I just finished one of my all-time favorite books!
My Cat Saved My Life is a lovely short book about a man who, at a time in his life of great depths of depression and despair, takes in a stray kitten, whom he names Alice, and the remarkable relationship that develops between them. Every once in awhile you find an author who has such an exquisite way with words that the story is ALIVE on the page. Phillip Schriebman is one of those authors.
One of the reviews of the book at www.amazon.com says: “The author, while ostensibly telling a story about his cat, very eloquently delves into the ultimate question of the mystery of being. This is a very spiritual book, written almost like a poem. A gem. A rare treat.” TR – Colorado
This is a meditation on life and death, and the exquisite mystery of being in Creation. I loved it. It is arranged in short chapters of one to 4 or 5 pages, so there are lots of good stopping places if you only have a few minutes to read. They are like fascinating little short films in the lives of Alice and Phillip. Below are a couple of excerpts I particularly enjoyed….

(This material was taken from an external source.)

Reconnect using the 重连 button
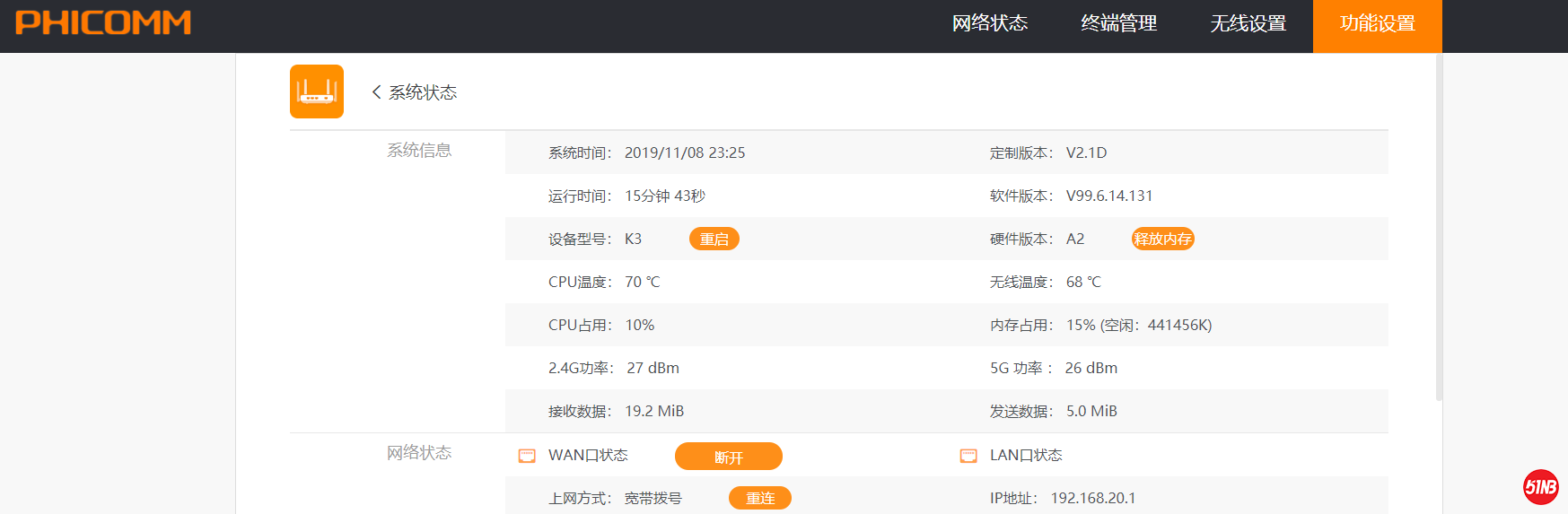 (x=759, y=498)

This picture is of an actual kitten named Alicia who is available for adoption at the Best Friends Animal Society in Kanab, UT, which is just an amazing place and a fabulous story in itself. (Thank you, Pati, for introducing me to Best Friends.) I visited Best Friends last summer on the way home from the Dance camp I went to, and I was awestruck. If you ever get a chance to go there – DO! It’s huge and beautiful and they do amazing work there.

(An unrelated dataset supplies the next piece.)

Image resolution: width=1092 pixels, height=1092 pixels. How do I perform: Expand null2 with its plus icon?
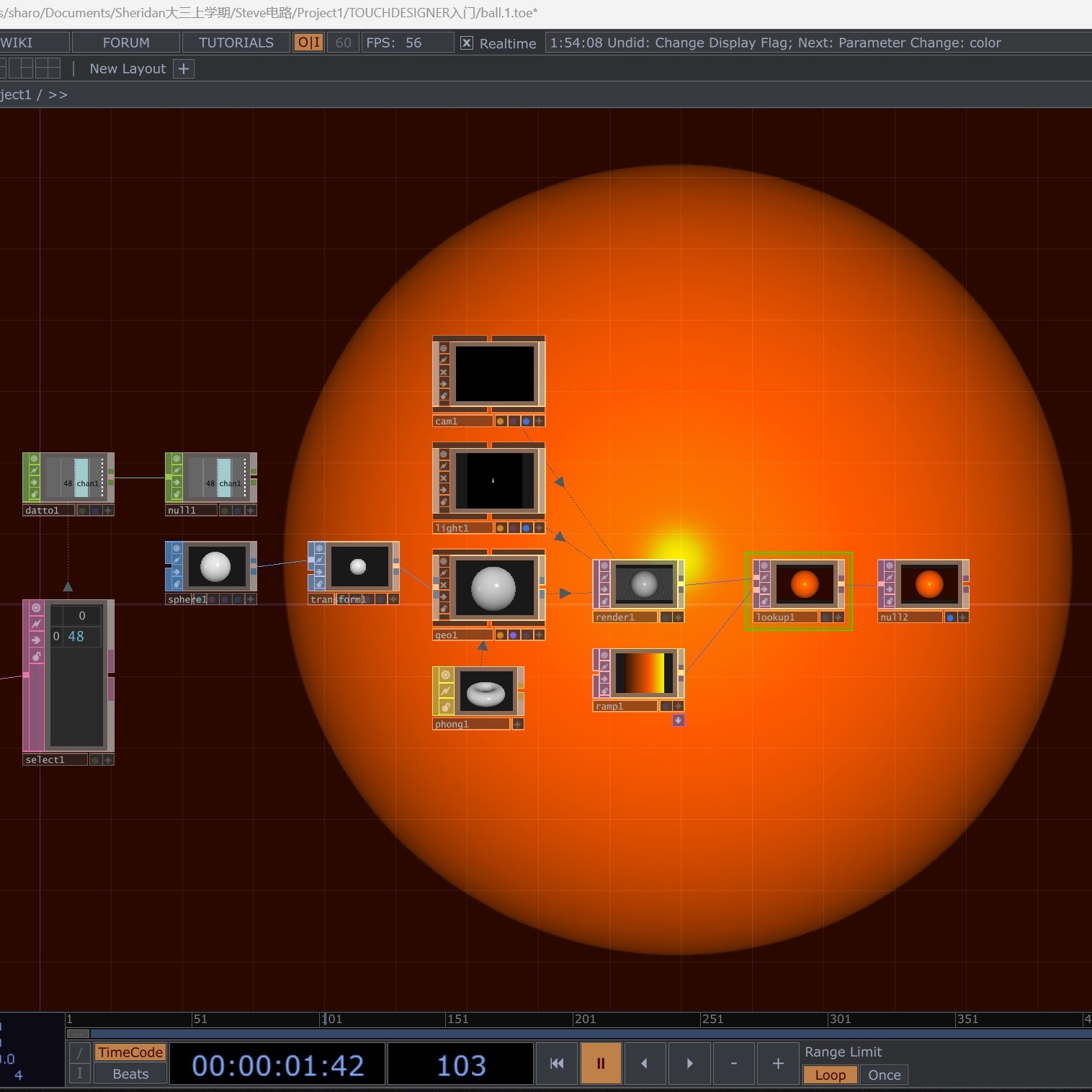965,617
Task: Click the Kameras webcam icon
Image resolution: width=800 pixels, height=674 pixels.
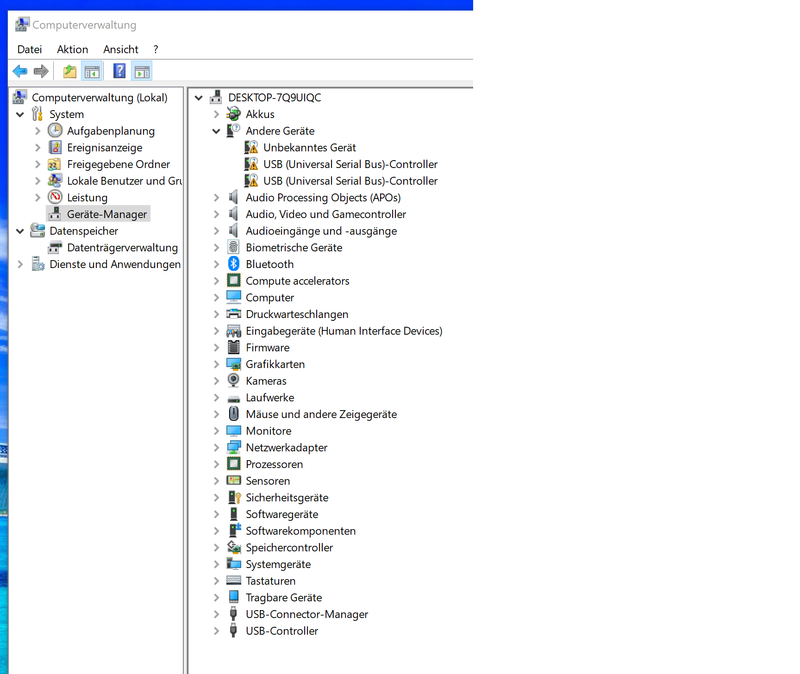Action: click(234, 381)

From Chapter 16, Cat Talking:
And purring was a language that Alice spoke to me. When she sat on my lap and let me know that life was good and we were pals, the engine in her throat and chest would sing like a pump house. I didn’t have to guess if she were having a good time; Alice broadcast her enjoyment of the situation. But her purring was not confined to communicating with me.
She purred sometimes just sitting in the sun; I would come upon her like that. This is how I realized that cats appreciate the world when they are in it. Their actions were not only those of defense and survival. Part of Alice’s time was spent simply enjoying being alive. Her purring was a kind of prayer being sent out into the universe, a joyful song praising the wonder of living.
From watching Alice, I began to understand a little of what the Kabbalah meant by Creation. It was not only a place and the concept of that place; it was also the experience in that place. It was a way of being, the way. “Creation” was the experience of being, of living totally in the immediacy of the moment (time) and the spot (space) where you were. That was what Alice did for those moments in her spots of contemplation. She was experiencing Creation with all her energies.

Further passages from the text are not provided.